Doping, adesso l’Uci stringe le maglie dei controlli
●Dopo gli 8 positivi in Colombia, i 20 in Costa Rica: la Federciclo internazionale alza l’attenzione sui Paesi emergenti
L’ultimo caso, reso noto tre giorni fa, è il più clamoroso. È accaduto alla Vuelta a Costa Rica, corsa a tappe di categoria 2.2 (cioè aperta non solo ai professionisti) che si è disputata alla fine di dicembre. Il vincitore di due tappe e della classifica finale, il beniamino di casa Juan Carlos Rojas Villegas (già primo in quattro precedenti edizioni della corsa), è risultato positivo al Cera. E, con lui, altri 11 connazionali sono finiti nella rete dell’antidoping, di cui uno per Epo. Il clamoroso caso — peraltro i dodici positivi sono in attesa del risultato delle controanalisi — segue di poche settimane quello che a fine novembre si è abbattuto su un’altra corsa dell’area Centro-Sud America e della medesima categoria, la Vuelta a Colombia, disputata ad agosto, con otto positivi, tutti colombiani: sette al Cera e uno per steroidi. Ciò che emerge subito è che tutti questi ultimi 20 casi riguardano corridori sconosciuti: il migliore è ben oltre il 1000° posto nel ranking mondiale. E ciò fa capire quanto negli ultimi mesi l’Uci abbia alzato il livello di attenzione, cominciando a puntare il mirino anche nei confronti di quei Paesi e di quelle corse in cui, in passato, le maglie della rete antidoping erano ben più larghe. Significativo che Andrew Amador, il costaricense più famoso, vincitore di una tappa al Giro
2012 e 4° nella classifica finale della corsa rosa tre anni dopo, si sia molto risentito per l’ultimo scandalo. «Questo non è il mio
Paese» ha detto affranto lo scalatore della Movistar. LASSISMO Da anni, nell’ambiente, si vocifera che soprattutto in Sud America ci sia una sorta di lassismo sul fenomeno doping. E anche per tutelare la reputazione dei corridori di punta dei medesimi Paesi — colombiani in testa, per esempio — oltre che delle stesse competizioni, l’Uci sta intensificando i controlli. Non a caso, nel 2017, su 155 casi doping nel ciclismo mondiale ben 45 hanno riguardato corridori sudamericani. Non a caso, anche in Argentina, nell’ultima edizione della Vuelta San Juan che si è conclusa domenica scorsa, sono stati testati ogni giorno diversi ciclisti locali, soprattutto appartenenti a team minori. Emblematico che al termine della prima tappa siano stati controllati i sei corridori della Sep, la formazione argentina di categoria Continental (cioè la terza fascia del ciclismo) che ha poi vinto la classifica finale con il giovane campione nazionale Gonzalo Najar. Sospetti? Non è dato a sapere, ma di certo si tratta di un fatto che non è passato inosservato ad alcuni addetti ai lavori.
§
▶ **ATTIVITÀ DA SVOLGERE**
1. Per ciascuna affermazione indica se concorda con l’articolo sul doping nel ciclismo, rispondendo sì o no e riportando tra virgolette le parole del testo che lo stabiliscono: (a) alla Vuelta a Costa Rica i corridori risultati positivi sono dodici; (b) la Vuelta a Colombia si è disputata a dicembre; (c) nel 2017 i casi di doping riguardanti corridori sudamericani sono stati 45.
2. Prosegui l’articolo sul doping nel ciclismo con alcune frasi che partano dopo la sua ultima frase.

▶ **DATI FORNITI**
§
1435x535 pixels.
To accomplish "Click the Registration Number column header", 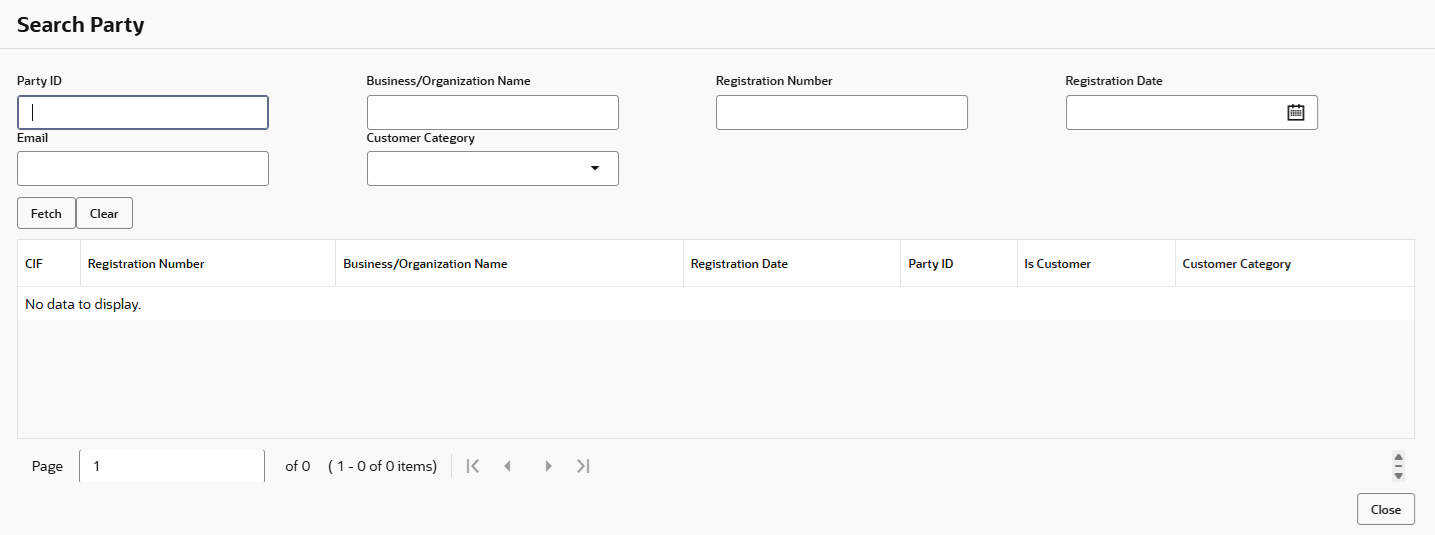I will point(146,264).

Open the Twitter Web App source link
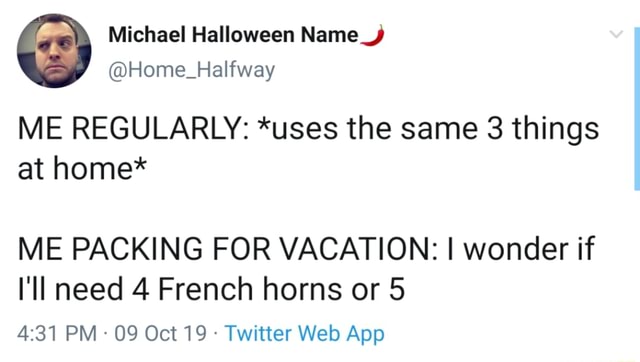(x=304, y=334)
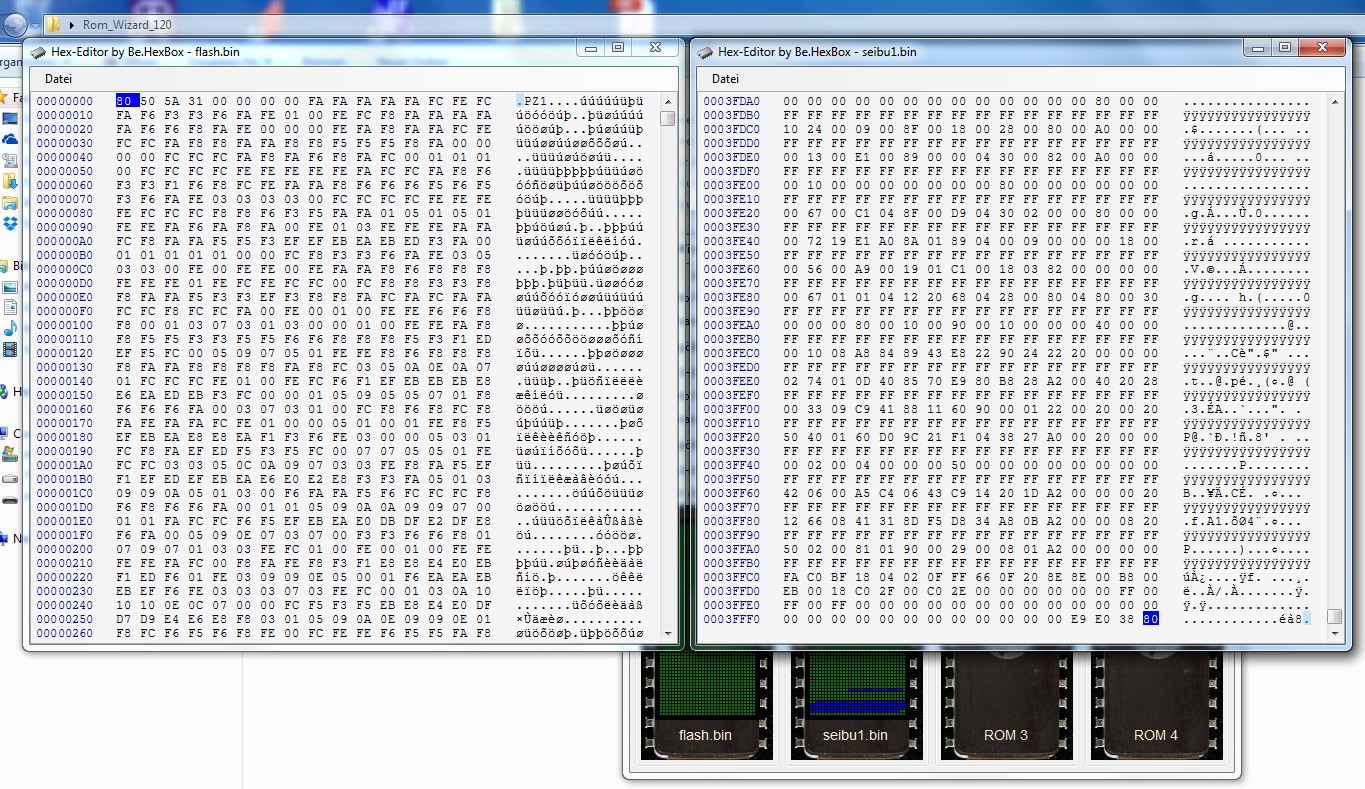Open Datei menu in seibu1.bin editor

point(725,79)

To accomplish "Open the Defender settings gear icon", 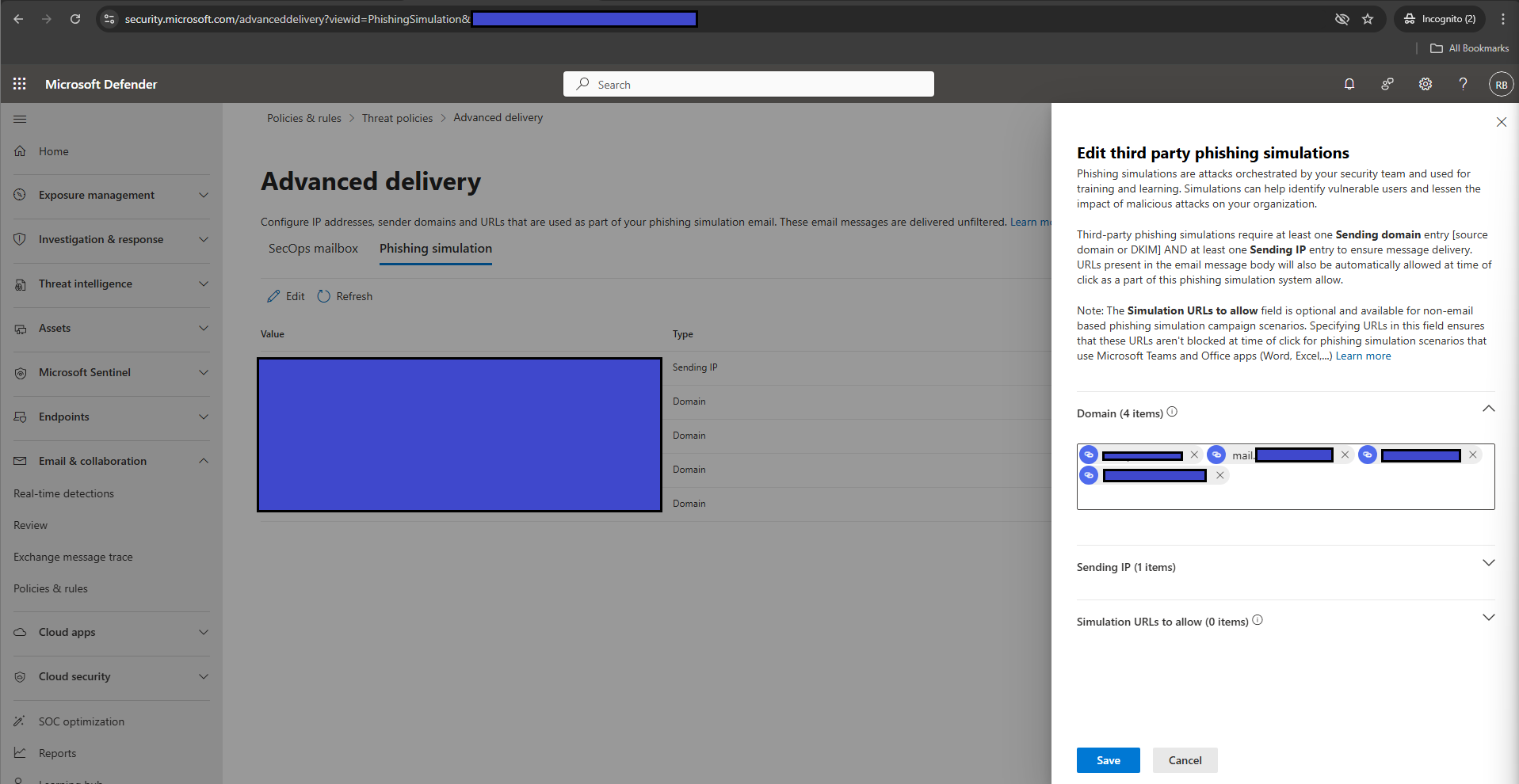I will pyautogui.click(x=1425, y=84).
§
▶ **SOLUZIONI**
1.
(a) Sì: «i dodici positivi sono in attesa del risultato delle controanalisi».
(b) No: «la Vuelta a Colombia, disputata ad agosto».
(c) Sì: «su 155 casi doping nel ciclismo mondiale ben 45 hanno riguardato corridori sudamericani».

2.
VETRINA Tornando al caso degli ultimi venti positivi tra Colombia e Costa Rica, la domanda sorge spontanea: perché doparsi se poi non si riesce nemmeno a entrare tra i primi mille del ranking mondiale? Semplicemente perché mettersi in luce in certe corse, dove i controlli sono appunto meno frequenti e rigorosi, e che negli ultimi anni sono diventate una vetrina anche fuori i confini nazionali, può regalare la grande occasione della vita. Che, in soldoni, si traduce in un ingaggio per un team Professional o addirittura di World Tour. Poi sappiamo tutti che i test più efficaci sono quelli a sorpresa. E siccome quasi tutti i corridori di squadre Continental, se non si tratta di atleti di interesse nazionale, non hanno l’obbligo di osservare il Protocollo Adams Uci/Wada in tema di reperibilità, allora ben si capisce come possano sfruttare questo vantaggio — chiamiamolo con il suo nome — già in sede di allenamento. Ma questo, ovviamente, non vale solo per il Sudamerica.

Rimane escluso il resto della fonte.